No se trata solamente de Meduca o de la DGI, se trata de cómo construimos instituciones capaces de trascender personas, gobiernos y coyunturas.

Los indicadores internacionales refuerzan la necesidad de avanzar. Panamá obtuvo 33 puntos sobre 100 en el Índice de Percepción de la Corrupción, por debajo del promedio de las Américas, de 42 puntos, y aún distante de países como Uruguay, con 73; Chile, con 63; y Costa Rica, con 56. Sin embargo, también contamos con fortalezas sobre las cuales construir. En el Índice de Democracia 2025, Panamá alcanzó 7.04 sobre 10, ocupando la posición 44 entre 167 países y el quinto lugar en América Latina y el Caribe. Asimismo, en calidad institucional nos mantenemos por encima del promedio latinoamericano. El reto no es partir de cero, sino cerrar las brechas que aún limitan nuestra capacidad de generar mayor confianza y competitividad.

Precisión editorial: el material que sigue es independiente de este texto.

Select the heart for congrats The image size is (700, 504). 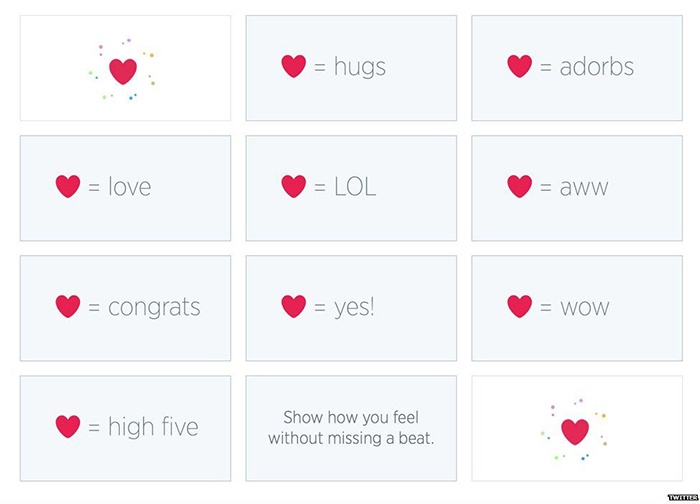[68, 306]

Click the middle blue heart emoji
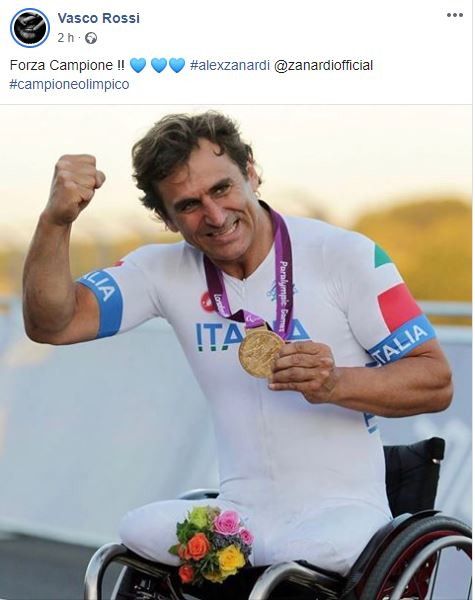[158, 65]
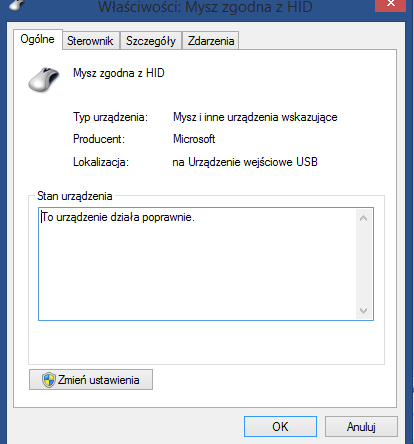Click the Microsoft producer value

pos(194,139)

Panamá cuenta con fortalezas sobre las cuales avanzar, pero países como Uruguay, Costa Rica y Chile nos superan de manera consistente en varios indicadores, confirmando que la calidad institucional también es un factor de competitividad. Para quienes invierten, la confianza significa reglas claras, seguridad jurídica y condiciones equitativas para competir. Esa certeza reduce riesgos y favorece la inversión, la innovación y el empleo. En cambio, la desconfianza actúa como un impuesto invisible que encarece hacer negocios y frena decisiones. Por eso, fortalecer las instituciones es también una condición para crecer y generar mayores oportunidades.

Desde APEDE queremos conectar, evolucionar e incidir, y eso significa ir más allá de señalar los problemas: debemos proponer soluciones, medir resultados y contribuir a construir políticas que trasciendan los períodos de gobierno. Panamá tiene el potencial para avanzar, pero necesita instituciones sólidas, transparentes y eficientes, capaces de generar seguridad jurídica y reglas claras para todos. La confianza se construye con tiempo y resultados; convertirla en un activo del país es fundamental para atraer inversión, generar oportunidades y crecer con una visión de largo plazo.